#374913 zsh: Completion should handle combining accents equivalents

Package:
zsh
Source:
zsh
Description:
shell with lots of features
Submitter:
Samuel Thibault
Date:
2012-12-20 23:36:09 UTC
Severity:
wishlist
#374913#5
Date:
2006-06-22 01:20:44 UTC
From:
To:
Hi,

If I create a directory named héhé (e with combining acute accent),
and then try to complete hé into it (here é is the precombined form),
libreadline does not take care that é (e with combining acute accent) is
equivalent to é (the precombined "e with acute accent" character).

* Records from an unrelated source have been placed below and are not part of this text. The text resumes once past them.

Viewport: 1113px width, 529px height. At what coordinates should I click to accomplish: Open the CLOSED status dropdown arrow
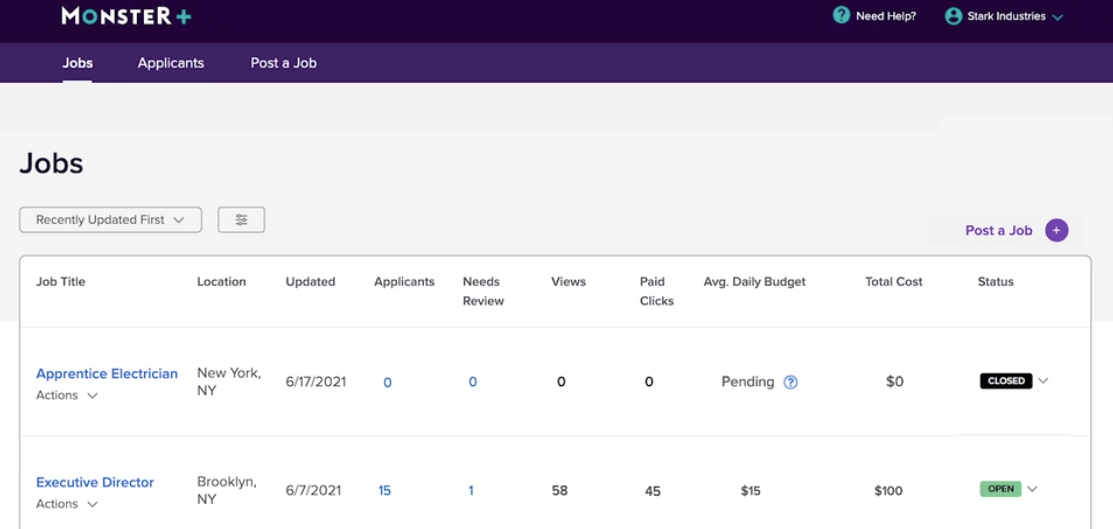click(1043, 381)
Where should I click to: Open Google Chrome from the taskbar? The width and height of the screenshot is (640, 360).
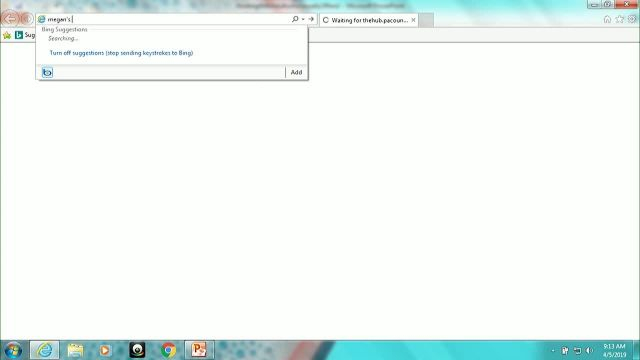click(168, 350)
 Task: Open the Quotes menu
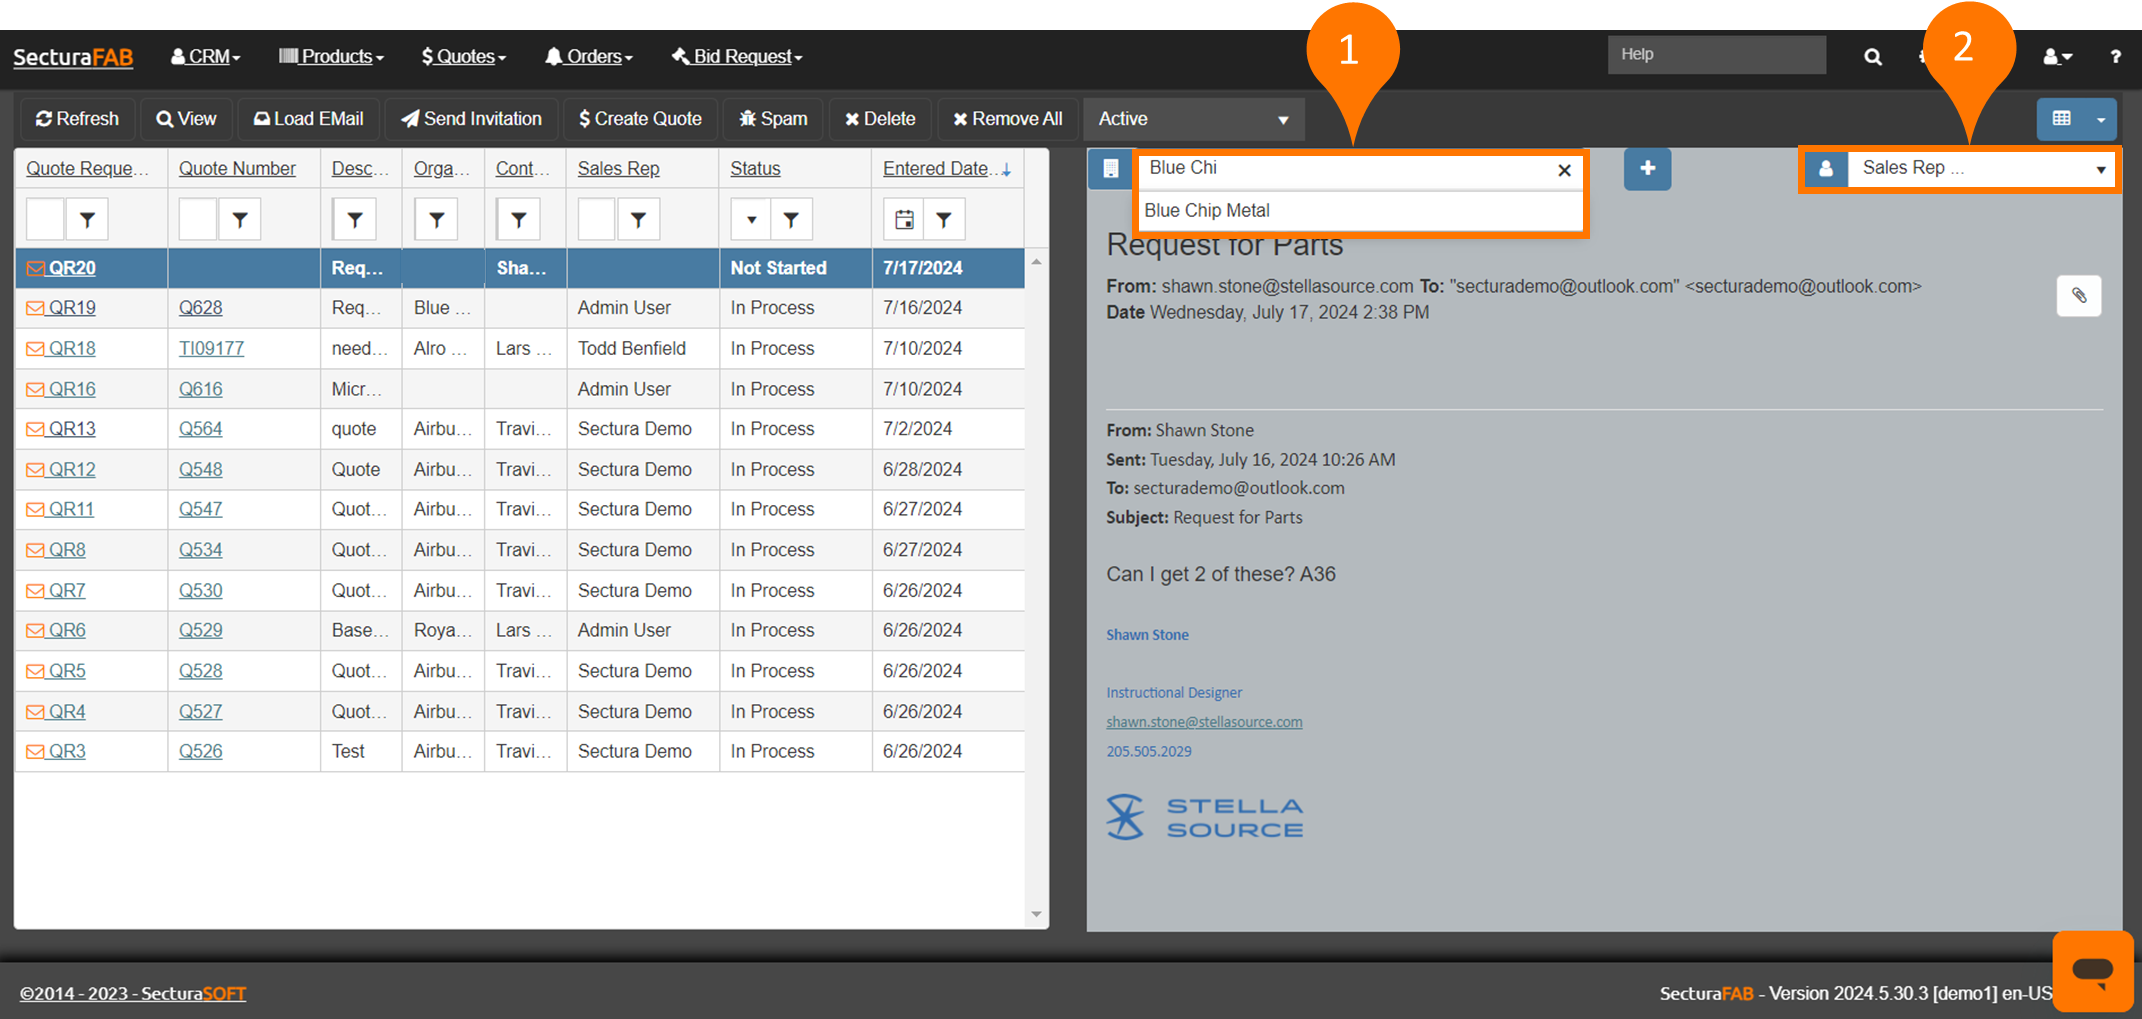click(x=464, y=57)
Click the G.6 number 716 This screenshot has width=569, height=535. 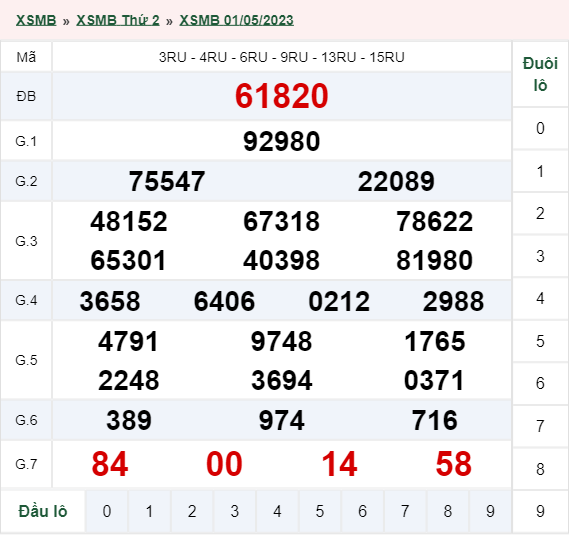435,420
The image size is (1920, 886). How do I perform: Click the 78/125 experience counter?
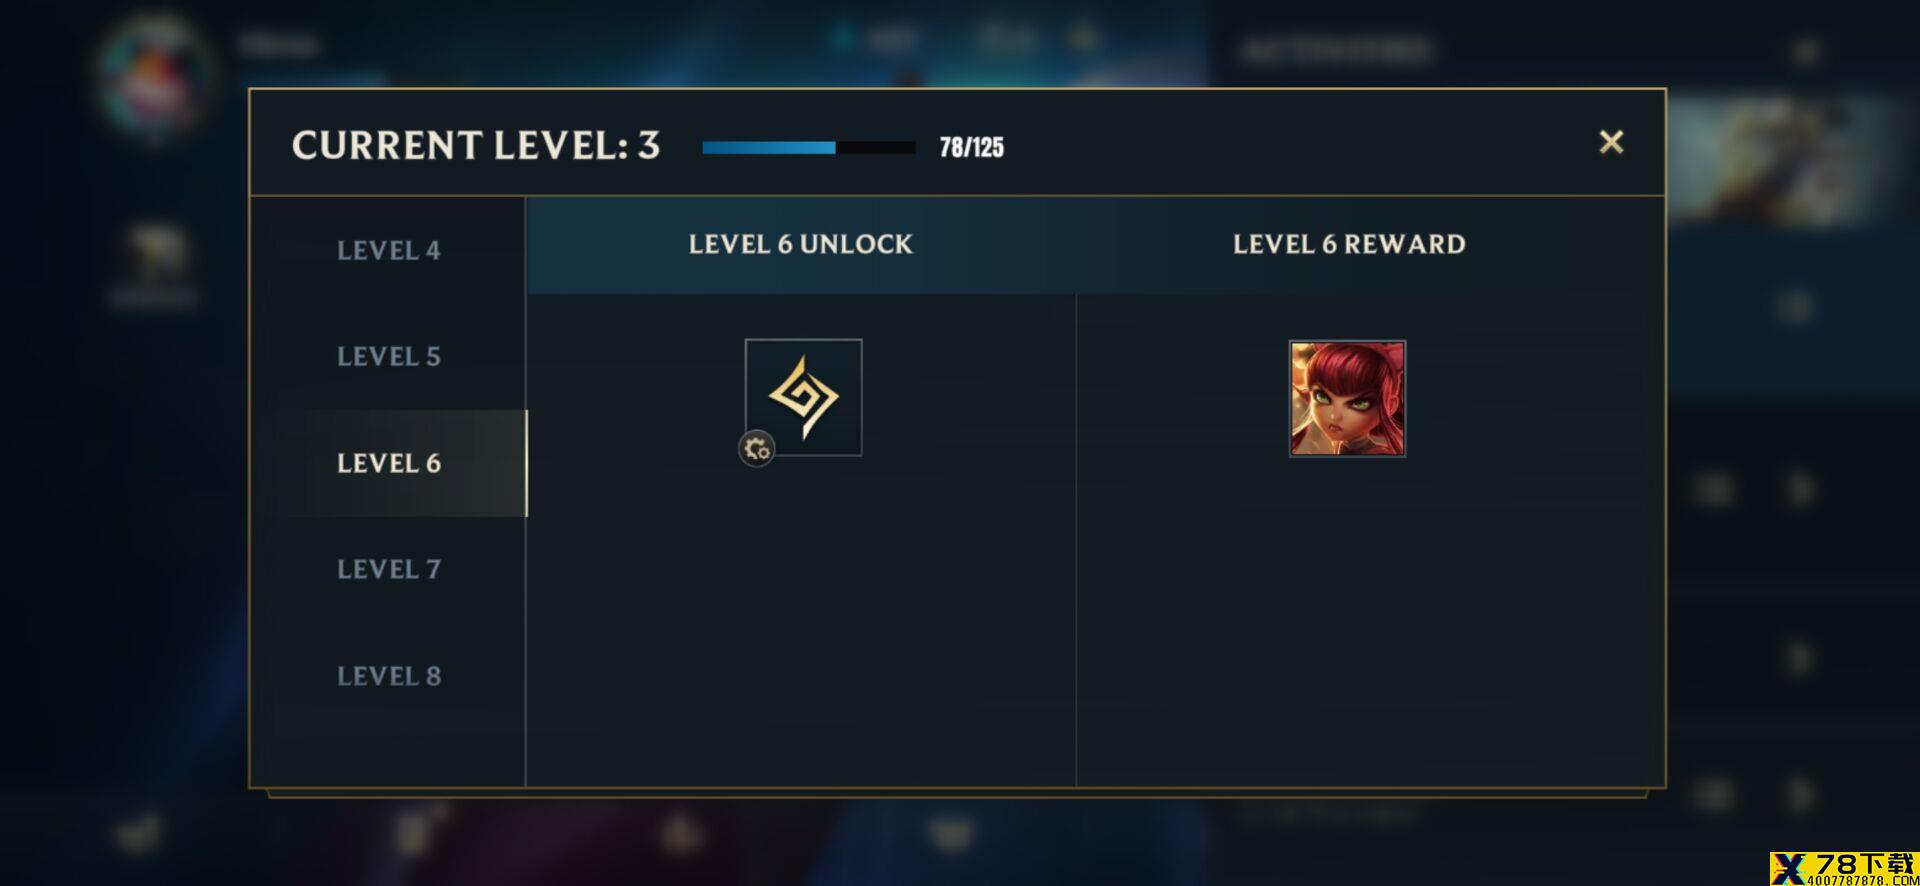pyautogui.click(x=971, y=147)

libreadline should use some unicode normal form on completion.

Samuel

#374913#10
Date:
2006-06-22 07:51:59 UTC
From:
To:
Samuel Thibault, le Thu 22 Jun 2006 03:20:44 +0200, a écrit :

I meant "zsh" of course...

Samuel

#374913#15
Date:
2006-11-05 01:26:10 UTC
From:
To:
I don't think they should be considered equivalent as long as the
file system does not regard them as equivalent:

vin% touch "`echo e\\\u300`"
vin% touch "`echo \\\ue8`"
vin% ls
è  è

But I wonder if this is a bug in the glibc. Perhaps some kind of local
phishing could be based on that.

Note also that zle is completely confused by the combining character.
But so is bash.

#374913#18
Date:
2006-11-05 05:47:10 UTC
From:
To:
Would the best thing here be to normalize to Unicode NFD in the
completion code?

#374913#23
Date:
2009-01-01 17:10:46 UTC
From:
To:
As the file system considers them to be different, the shell
_must_ treat them as different, as well.

Completion does what Zsh currently does with those
'modify the char before me' pseudo-chars in Unicode:
Play it safe and display their <number>.


richih@roadwarrior ~/killme/unicode % touch héhé
richih@roadwarrior ~/killme/unicode % ls
héhé
richih@roadwarrior ~/killme/unicode % touch "`echo e\\\u300`"
richih@roadwarrior ~/killme/unicode % ls
e  héhé
richih@roadwarrior ~/killme/unicode % touch "`echo \\\ue8`"
richih@roadwarrior ~/killme/unicode % ls <tab>
e  è  héhé
richih@roadwarrior ~/killme/unicode % ls <tab>
richih@roadwarrior ~/killme/unicode % ls e<0300><tab>
richih@roadwarrior ~/killme/unicode % ls è<tab>
richih@roadwarrior ~/killme/unicode % ls héhé<tab>

#374913#28
Date:
2009-01-01 17:30:56 UTC
From:
To:
Debian Bug Tracking System, le Thu 01 Jan 2009 17:12:03 +0000, a écrit :

Sure. But a user would type the precombined form é, not e. And then
depending on the user's configuration, completion may not provide any
match and then the user gets upset. See

$ ls
héhé
$ rm hé<tab>

that fails to match it, and a usual french user would never think about
trying without the accent, as 'é' is really a letter different from 'e'
(same in a lot of languages).

BTW, please remember to always Cc the submitter of the bug, he is not
notified when just 374913@bugs.debian.org is mailed.

Samuel

#374913#33
Date:
2009-01-01 18:06:39 UTC
From:
To:
And when completing the filename, zsh should "fix" the accented
characters at the same time. So, I completely disagree with the
"must", as everything would work fine.

The fact that the file system (which regards a filename just as a
sequence of bytes) is poorly designed is not a valid reason for zsh
to follow this poor design. In particular, what the user types is
characters, not bytes. So, the shell has to do some interpretation
to make things work as the user expects (in particular because
completion is a user-oriented feature).

#374913#38
Date:
2009-01-01 18:22:10 UTC
From:
To:
reopen 374913
notfixed 4.3.6-7
severity 374913 wishlist
thanks

After all, zsh handles case-insensitivity completion on case-sensitive
filesystems. There's no reason why it shouldn't do something similar
for Unicode normalization. IMHO, this is even more important as the
user doesn't always have the way to choose how accented characters are
written (and/or doesn't necessarily know which form he should choose).